Pada 22 Juni 2017, perangkat ini berhasil diluncurkan di fasilitas Pulau Wallops milik NASA di negara bagian Virginia.
Advertisement
4. Julian Rios Cantu (18) - Penemu Teknologi Deteksi Dini Kanker Payudara dengan Harga Terjangkau
Penemu muda asal Meksiko ini baru berusia 13 tahun ketika ibunya didiagnosis mengidap kanker payudara. Dia menyaksikan dengan ngeri saat tumor membengkak menjadi benjolan sebesar bola golf, dalam waktu kurang dari enam bulan.
Sang ibu akhirnya terbebas dari kanker, meski harus menerima kenyataan kehilangan kedua payudaranya.
Beberapa tahun kemudian, Cantu terinspirasi menciptakan temuan yang berguna melindungi orang lain dari bahaya kanker payudara.
Bersama tiga temannya, ia membentuk perusahaan Higia Technologies, yang fokus mengembangkan perangkat untuk mendeteksi tanda awal serangan kanker payudara.
Mereka menciptakan sebuah prototipe bra berjudul EVA, dengan ide untuk mencari perubahan suhu dan elastisitas kulit.
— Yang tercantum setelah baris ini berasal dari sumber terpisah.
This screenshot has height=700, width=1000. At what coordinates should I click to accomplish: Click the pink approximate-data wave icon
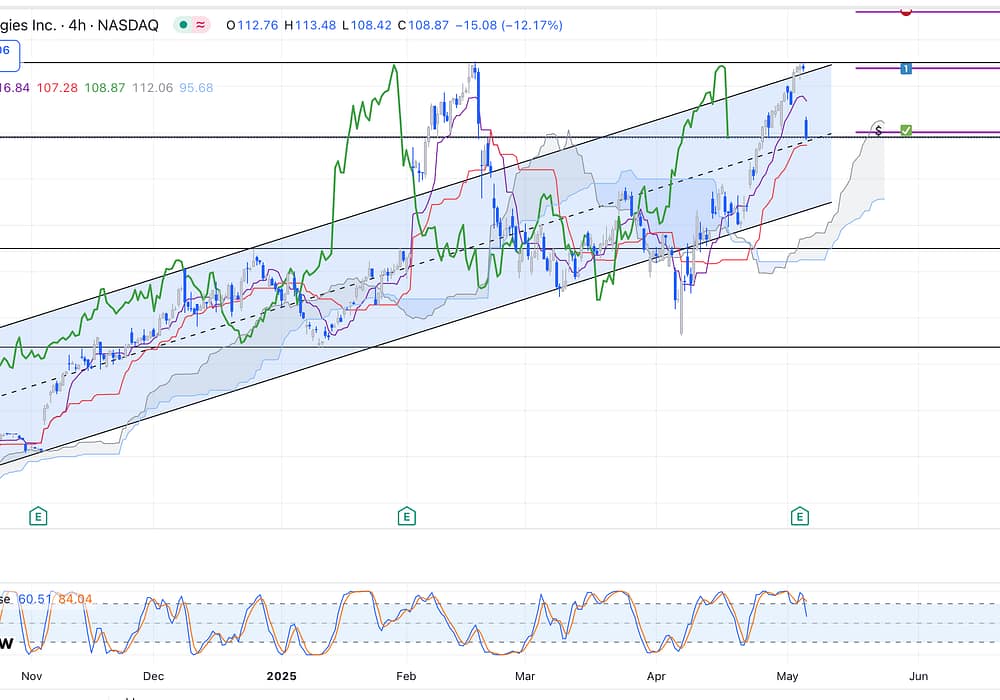pos(199,25)
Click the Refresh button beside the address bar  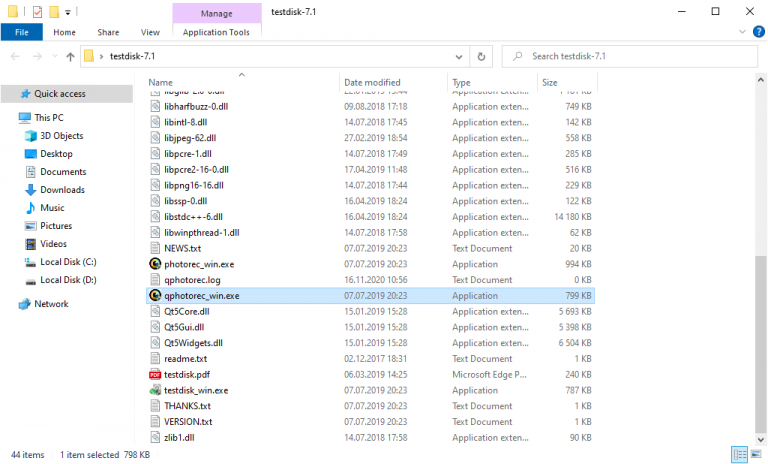click(x=482, y=57)
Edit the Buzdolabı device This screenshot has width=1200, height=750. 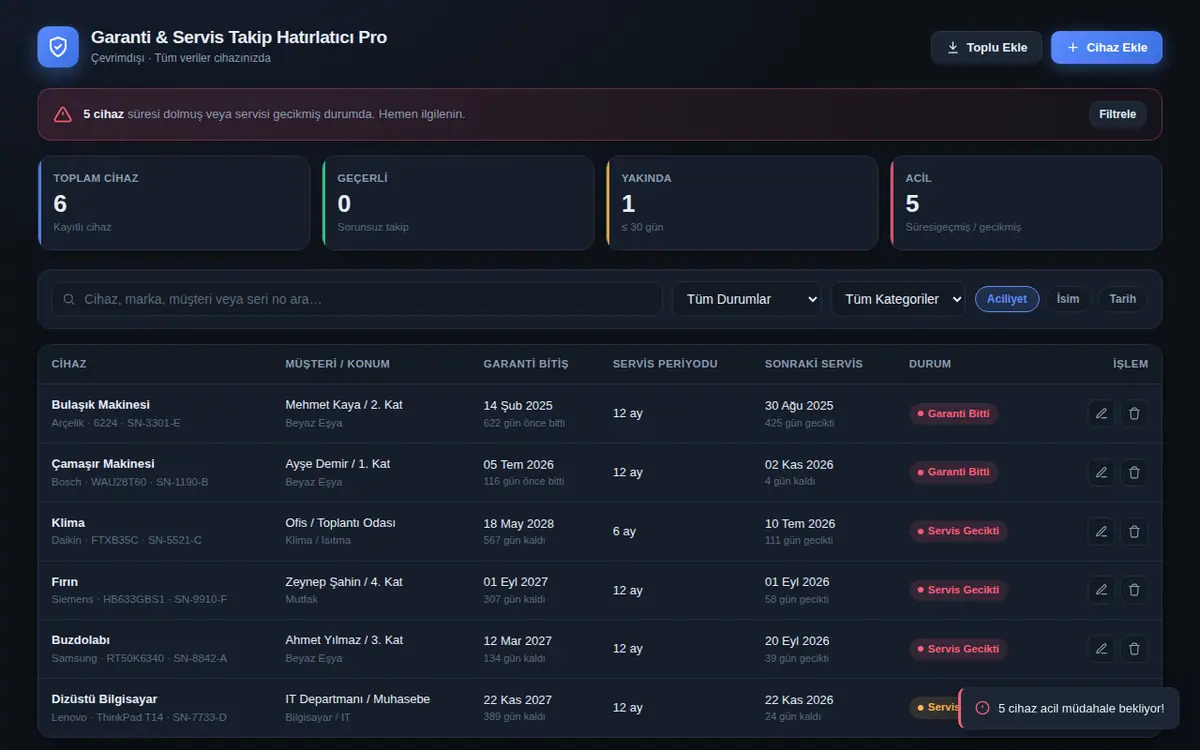(1101, 648)
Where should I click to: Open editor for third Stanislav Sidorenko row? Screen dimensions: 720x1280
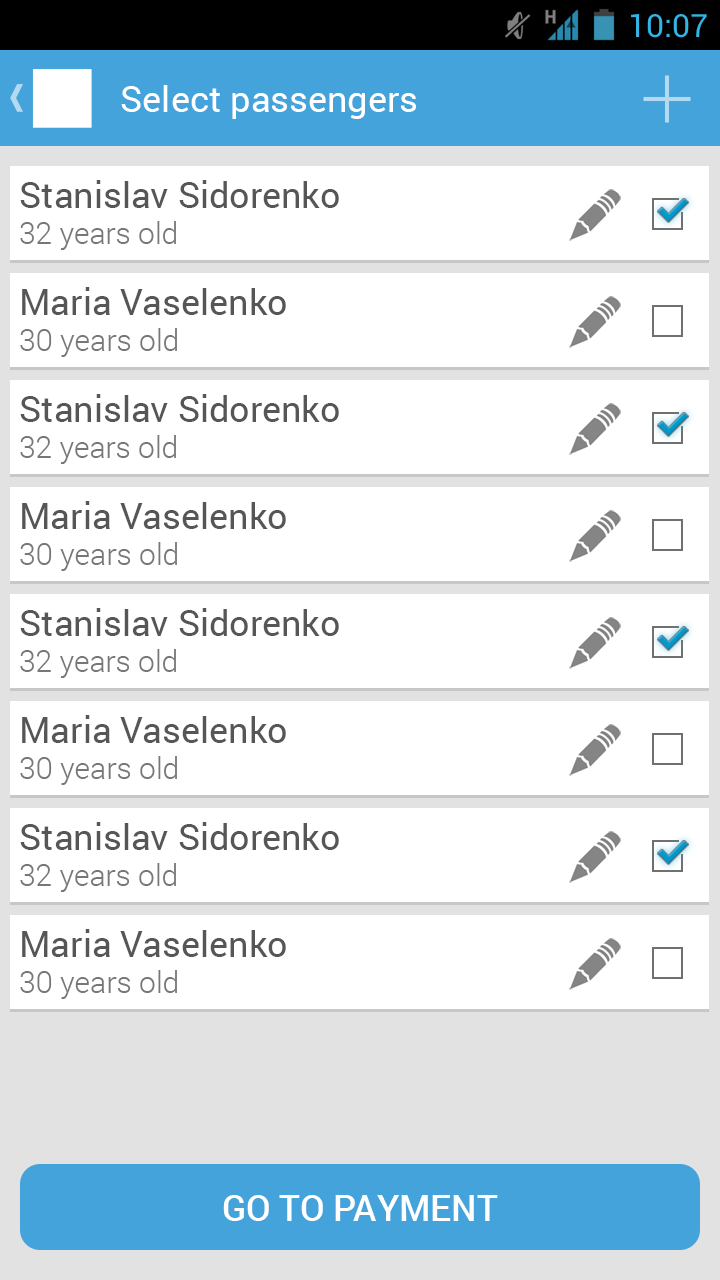click(x=595, y=642)
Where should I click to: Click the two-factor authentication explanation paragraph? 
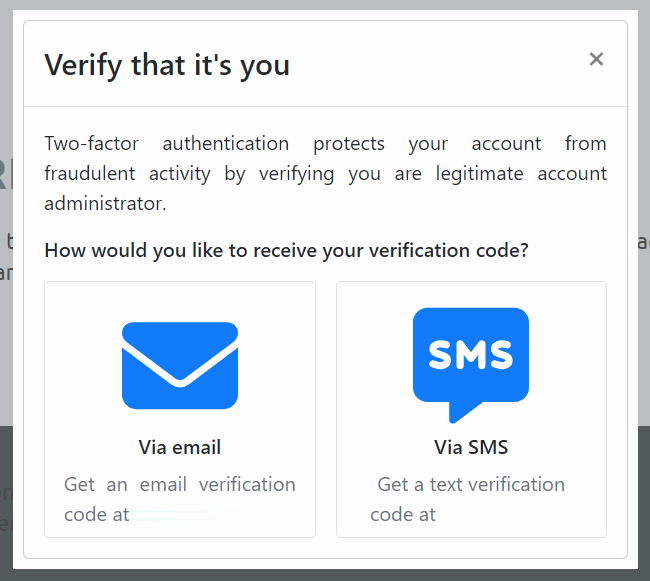325,173
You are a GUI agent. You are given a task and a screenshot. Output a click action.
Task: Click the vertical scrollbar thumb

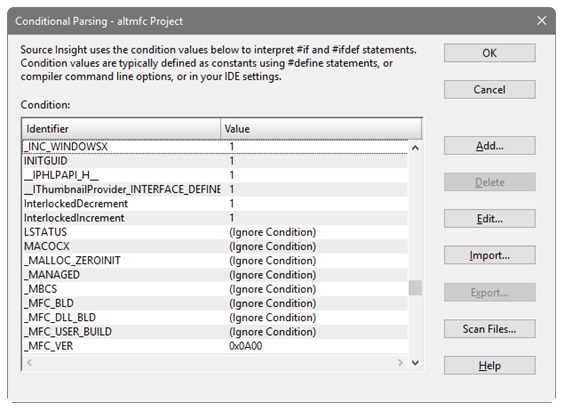[x=415, y=288]
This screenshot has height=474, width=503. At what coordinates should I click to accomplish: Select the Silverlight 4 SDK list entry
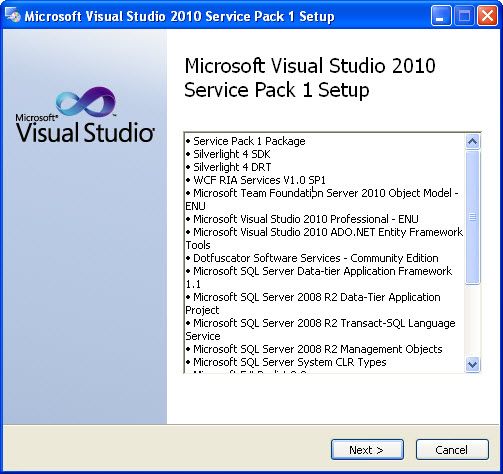point(228,154)
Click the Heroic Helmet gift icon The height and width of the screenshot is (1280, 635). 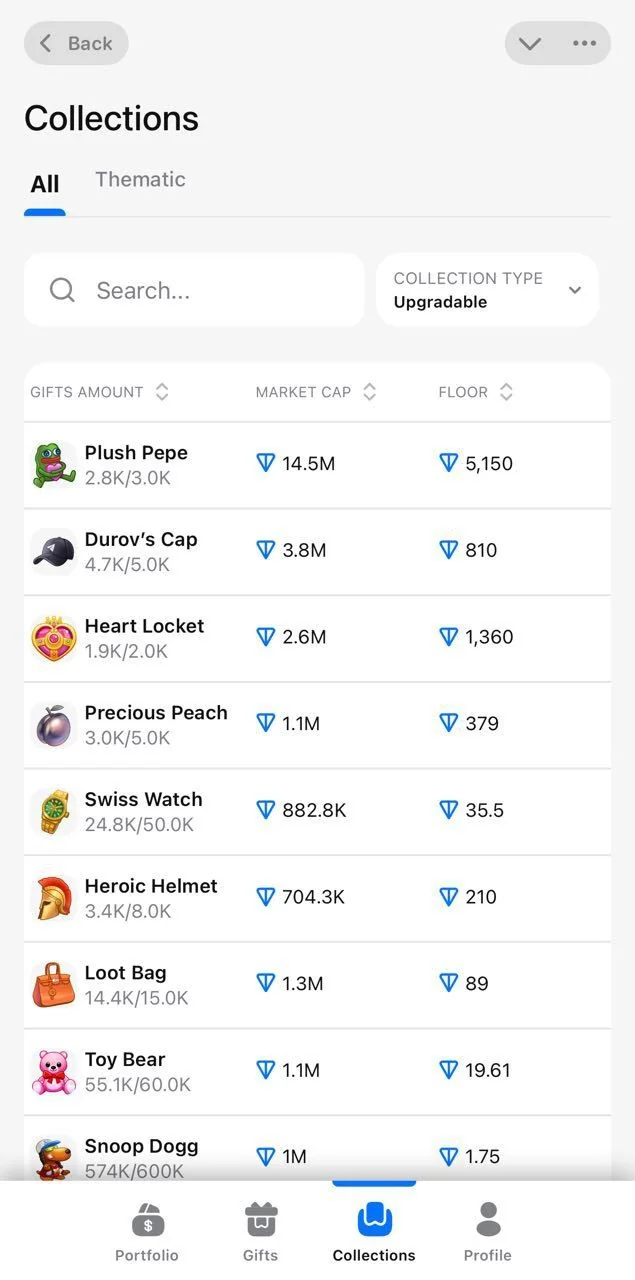[53, 898]

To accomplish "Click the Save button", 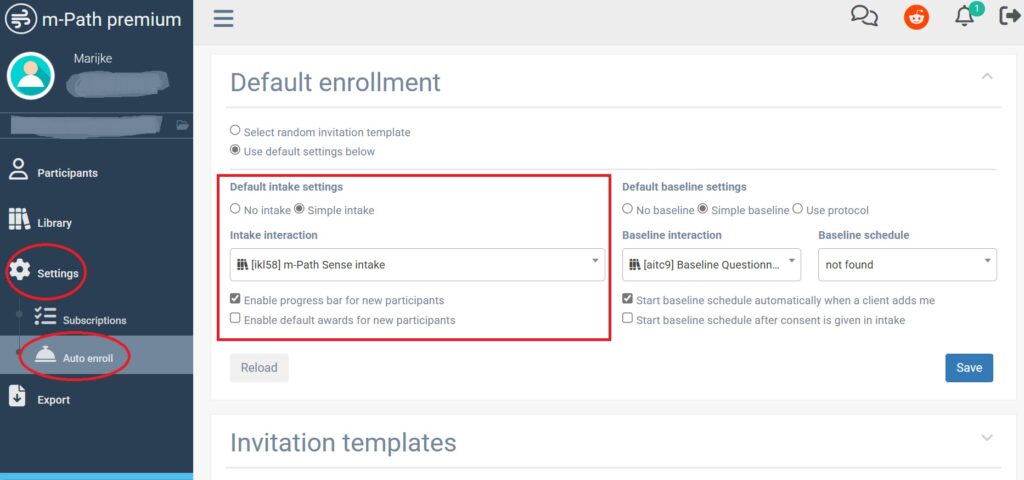I will click(969, 367).
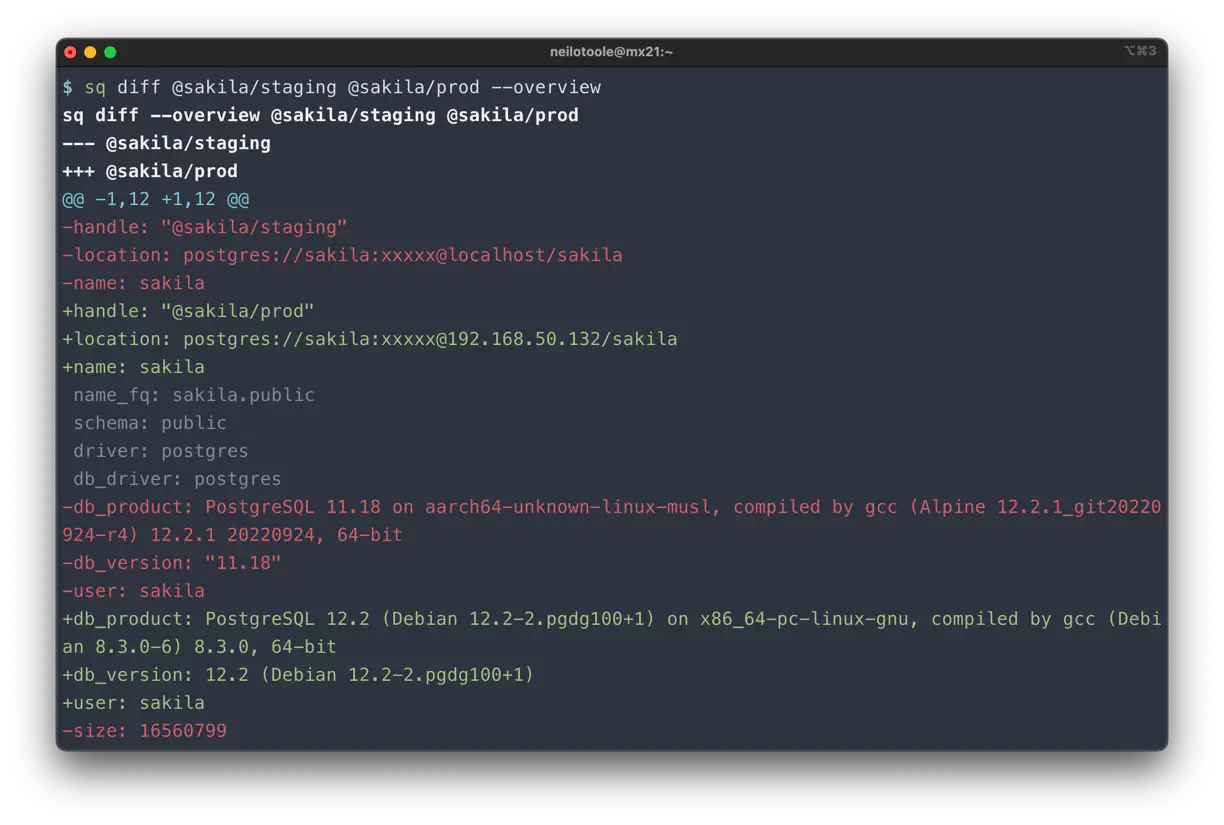Click the name_fq: sakila.public line

coord(194,395)
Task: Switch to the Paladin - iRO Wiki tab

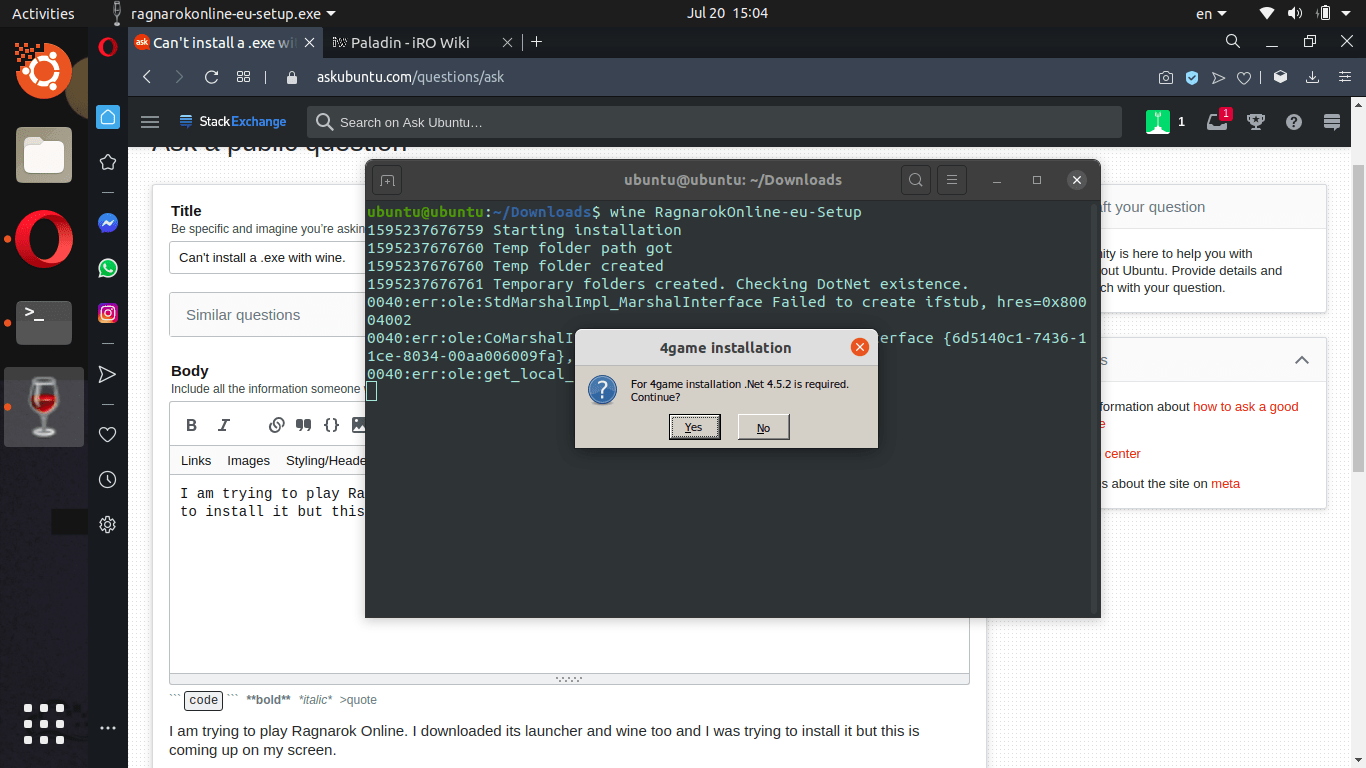Action: tap(412, 43)
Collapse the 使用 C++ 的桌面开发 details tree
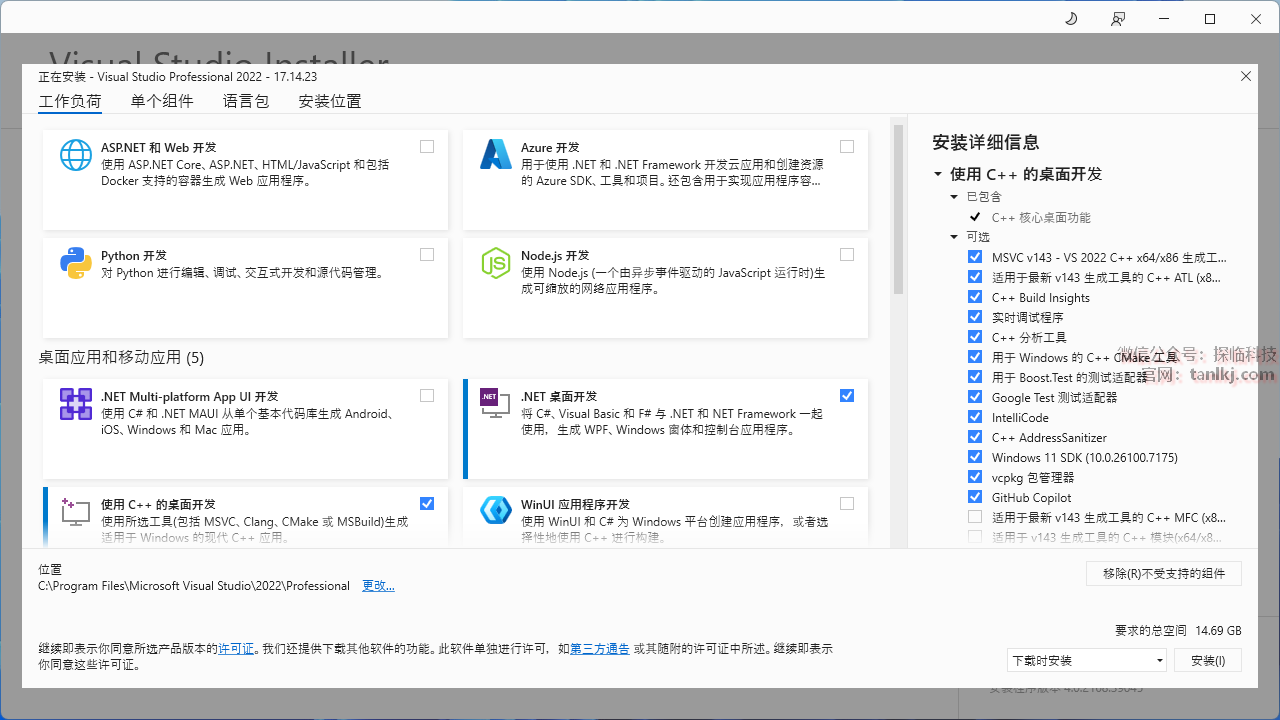Viewport: 1280px width, 720px height. 938,174

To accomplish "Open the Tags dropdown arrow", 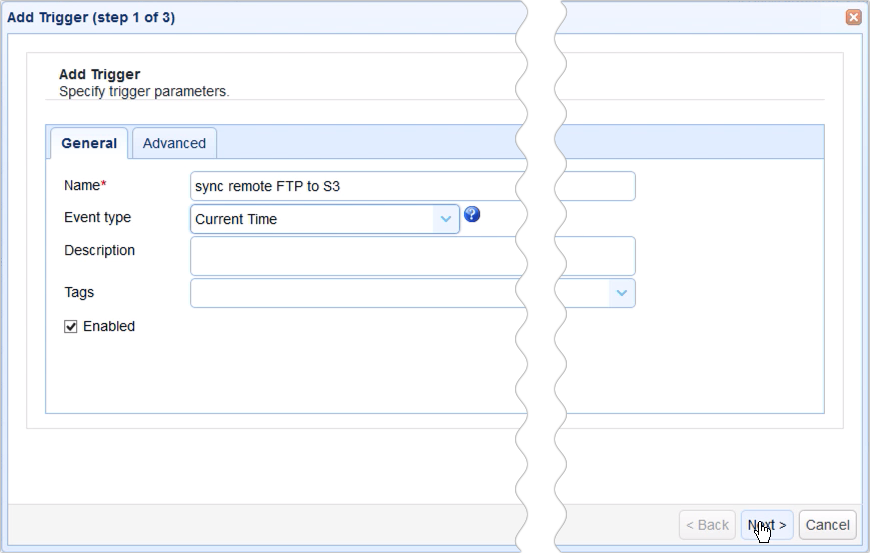I will click(x=622, y=293).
Setiap selesai menggunakannya, yakni dianjurkan satu kali selama 24 jam, sensor akan mengirimkan data algoritma yang mampu menghitung risiko terserang kanker payudara pada penggunanya.
Perangkat ini berhasil memperoleh dana sebesar US$ 20.000 (sekitar Rp 275 juta) dari Global Student Entrepreneur Awards, untuk melanjutkan penemuannya ke tahapan uji klinis.
Jika berhasil, maka inovasi yang dihasilkan oleh Cantu dan teman-temannya itu bisa membantu menyelamatkan jutaan nyawa.
Sebagaimana diketahui hampir 1,7 juta kasus kanker payudara didiagnosis pada tahun 2012, dan pada tahun yang sama, menyebabkan lebih dari setengah juta kematian.
Sejak itu, anjuran deteksi dini terus digalakkan guna menekan angka gangguan kesehatan fatal akibat kanker payudara.